Park Slope residents show Eyewitness News how their envelopes were stuffed incorrectly
PARK SLOPE, Brooklyn (WABC) -- Major issues found with mail-in ballots sent to some voters in New York City could pose a big problem with Election Day around the corner, and state officials on Tuesday blamed a pair of errors.
After the city Board of Elections mailed out 100,000 absentee ballots to voters in Brooklyn, some recipients reported that the name and address printed on their official ballot envelope was wrong or that they received a ballot that appeared to a "military absentee" when they were not a member of the armed forces.
"Obviously we saw the same news as everyone else last night on social media, and to say we are troubled by this is the understatement of the year," said Melissa DeRosa, secretary to Governor Andrew Cuomo. "It looks like it is confined to 100,000 people in Brooklyn. There could be spillover in other zip codes."

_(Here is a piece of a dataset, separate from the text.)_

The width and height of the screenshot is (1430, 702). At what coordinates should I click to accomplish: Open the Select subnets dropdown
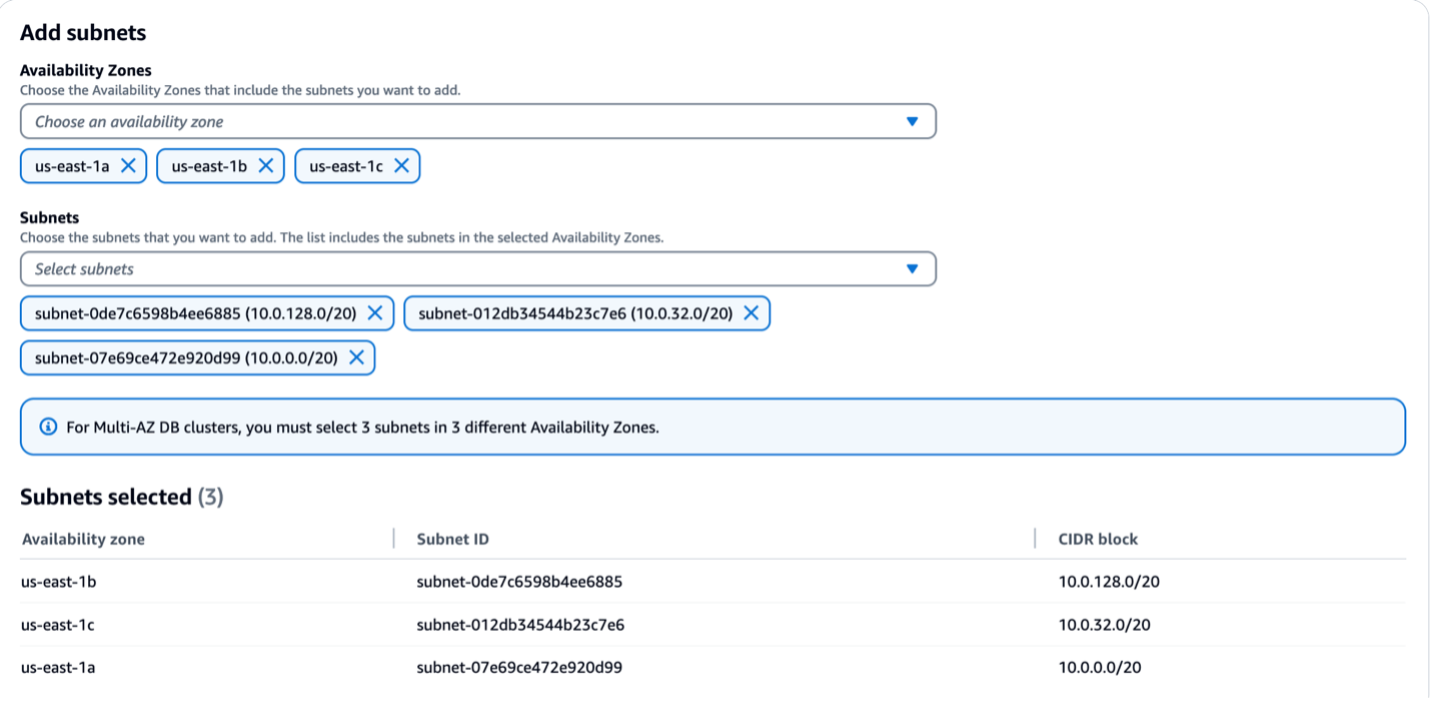[x=478, y=268]

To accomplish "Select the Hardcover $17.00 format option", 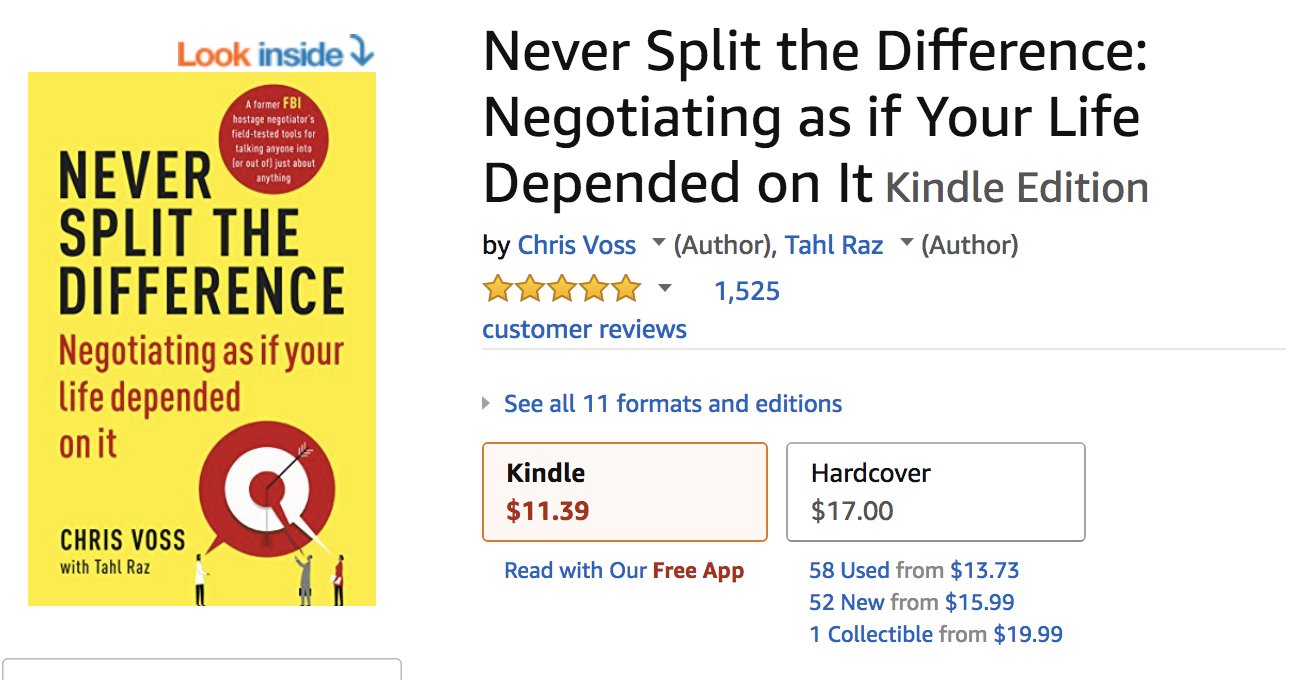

She noted that there were two simultaneous issues causing confusion among voters, saying the first was that some absentee ballots were missing a slash in between "military" and "absentee," leading some voters to think they received a military ballot and not a ballot that can be both military and absentee.
The second, she outlined, was with the vendor mismatching ballots and envelopes.
"There are people who are getting...the correct ballot but not the correct envelope," DeRosa said. "We've obviously called the Board of Elections, the state Board of Elections, and we've told them they've got to figure how to deal with this right away."
The New York City Board of Elections said it will be overnighting new ballots, labeled "second ballots," to all voters affected .
"They're in the process right now trying to identify everybody who was impacted so that they can deal with it, but it's unacceptable," DeRosa said.
New York State Senator Zellnor Myrie tweeted on Tuesday that he heard reports that Governor Cuomo wants to prevent the BOE from correcting the issue.
The governor's office tweeted a statement in response:
The error appears to have bene made by Phoenix Graphics, a commercial printing company based in Rochester, hired to mail out ballots in Brooklyn and Queens.
The company was also hired to print and sent ballots in June's primary and has worked with the city's Board of Elections in the past.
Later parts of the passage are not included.